Goal of the exercise >>
Once the pictures are set aside, retype the remaining entries exactly.

Supplied data >>
****************

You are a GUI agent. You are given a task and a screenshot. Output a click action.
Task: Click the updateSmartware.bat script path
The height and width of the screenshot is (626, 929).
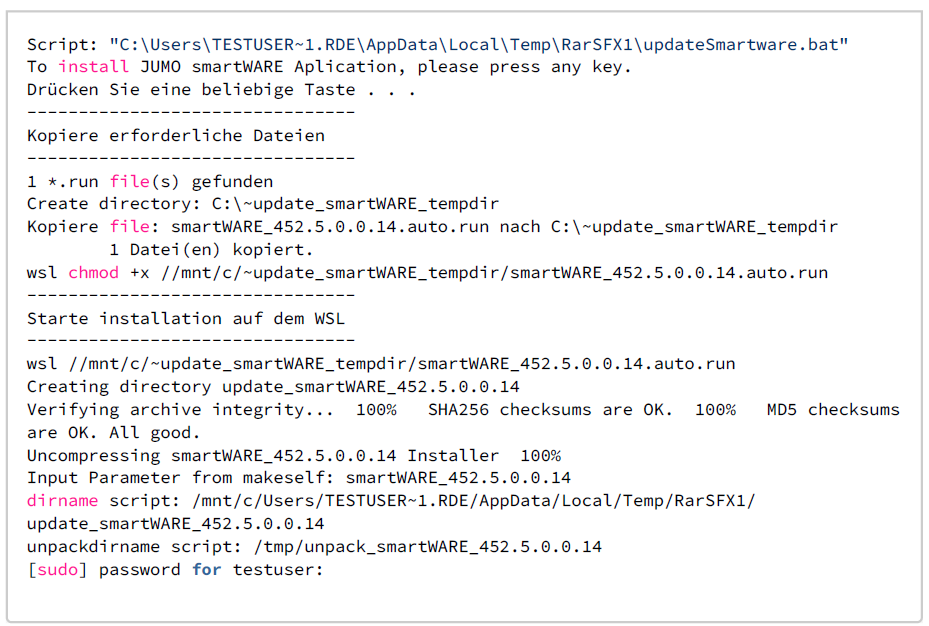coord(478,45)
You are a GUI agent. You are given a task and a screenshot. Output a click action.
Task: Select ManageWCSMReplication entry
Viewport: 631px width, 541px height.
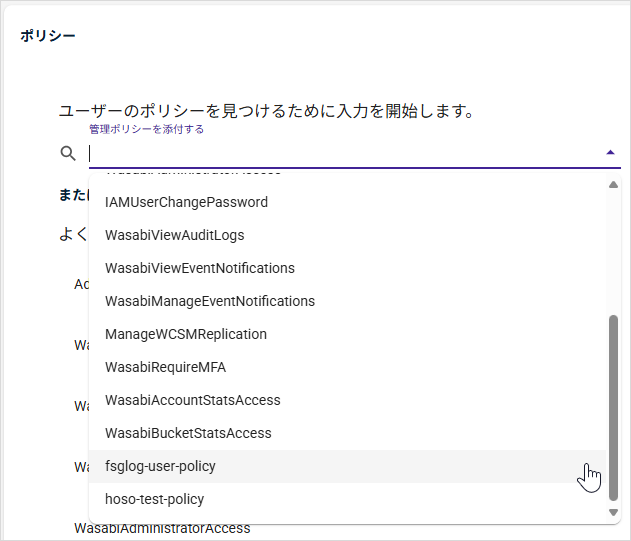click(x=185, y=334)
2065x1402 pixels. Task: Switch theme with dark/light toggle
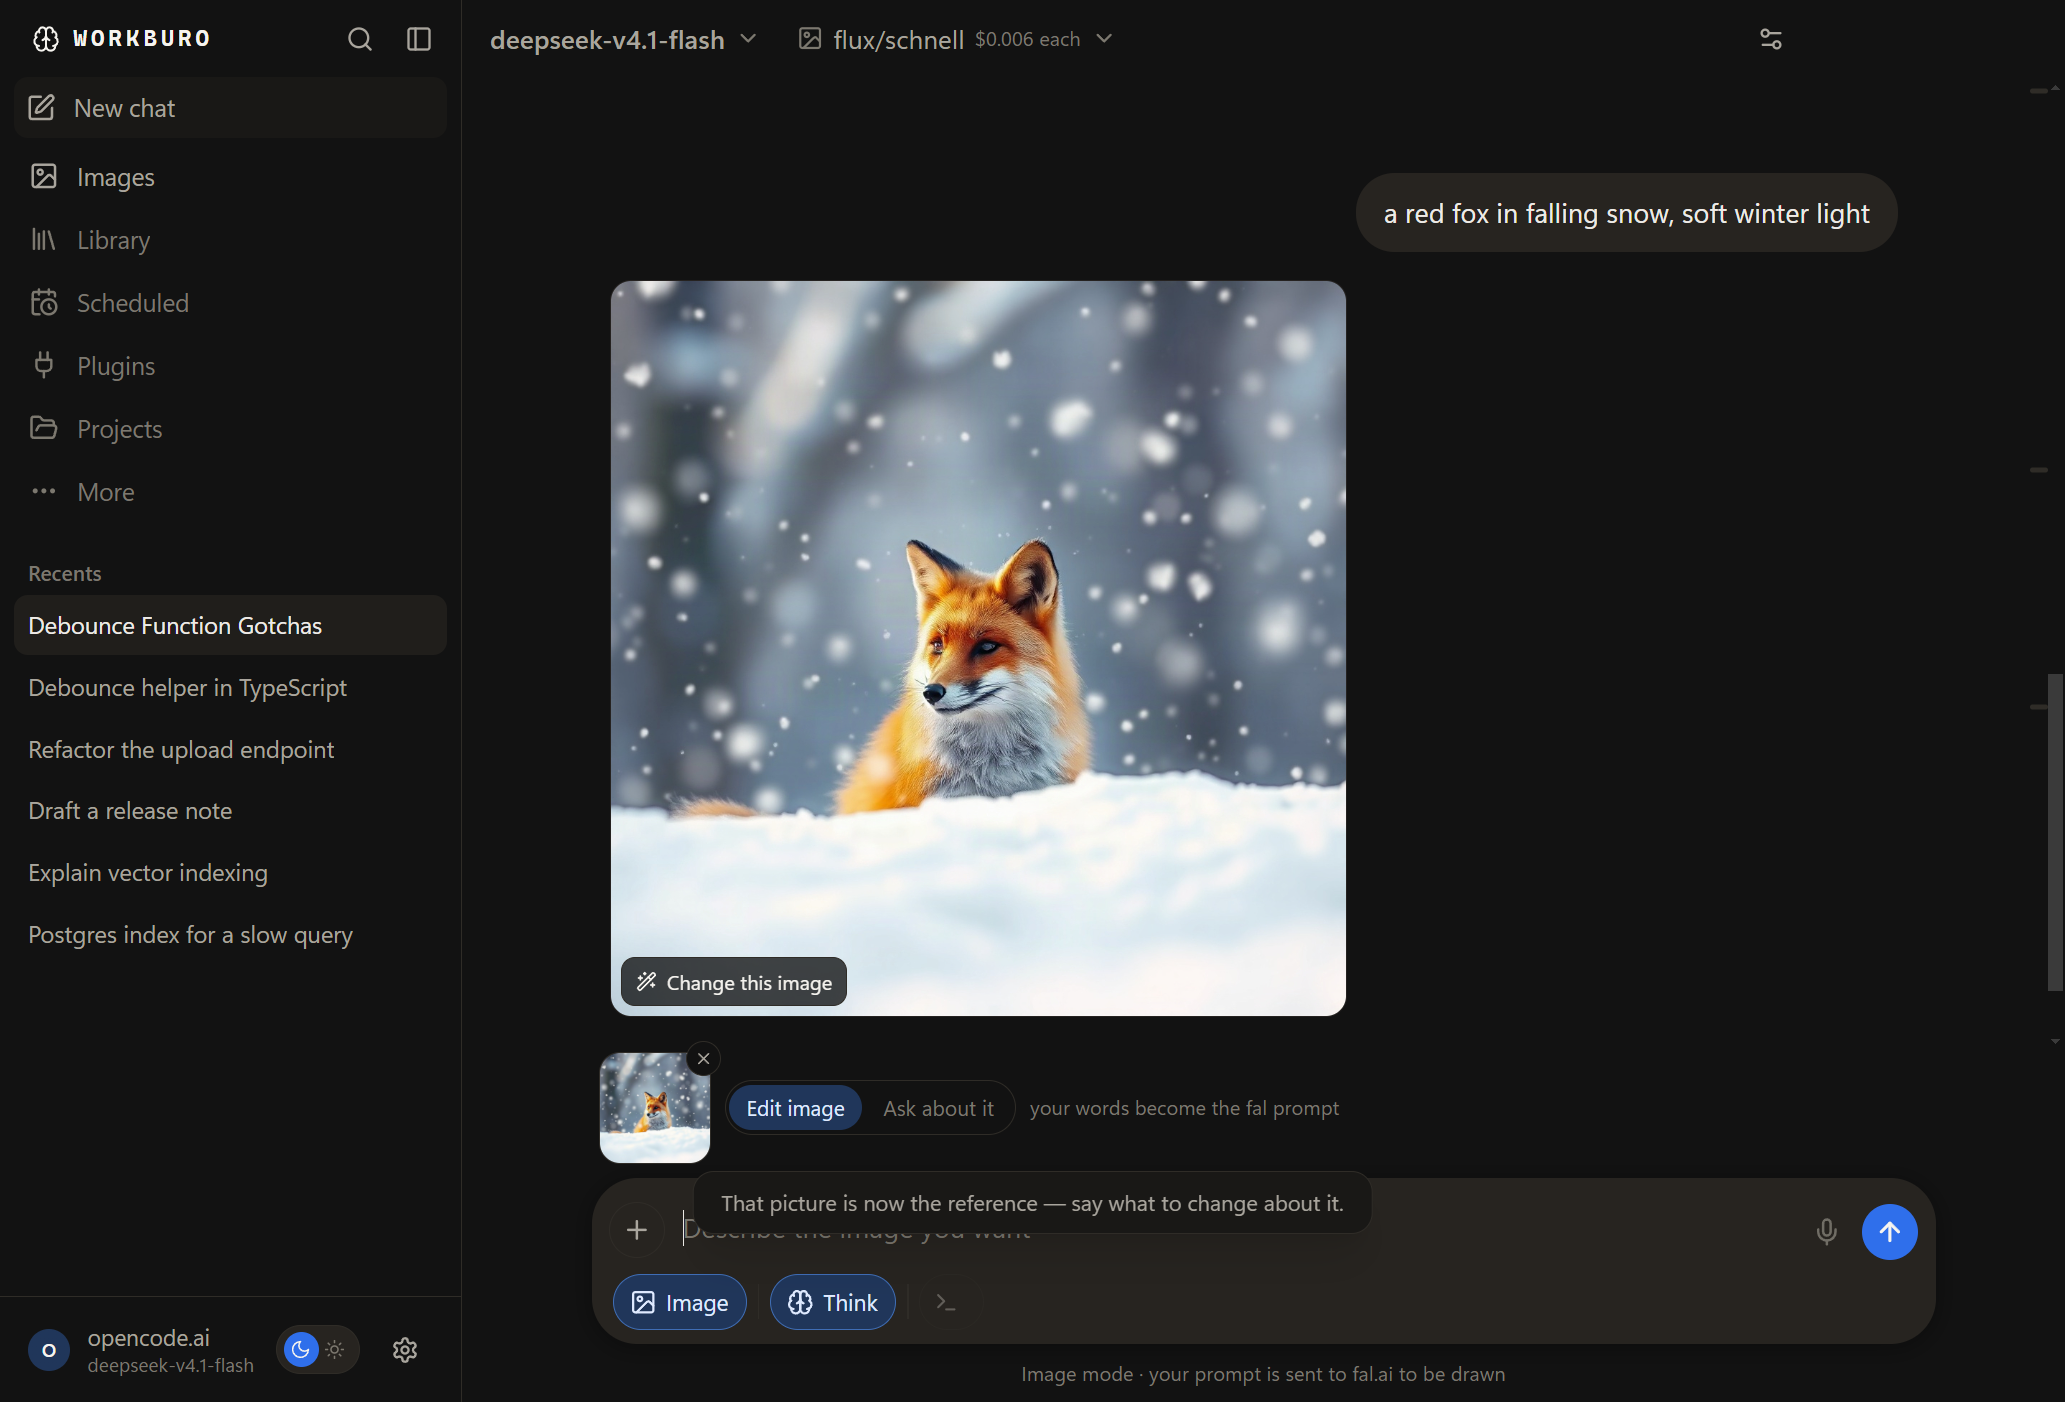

****************

Output >>
You are a GUI agent. You are given a task and a screenshot. Output a click action.
Task: Click the updateSmartware.bat script path
The height and width of the screenshot is (626, 929).
coord(478,45)
You are a GUI agent. You are given a task and a screenshot. Output a click action.
Task: Select ManageWCSMReplication entry
Viewport: 631px width, 541px height.
click(x=185, y=334)
2065x1402 pixels. Task: Switch theme with dark/light toggle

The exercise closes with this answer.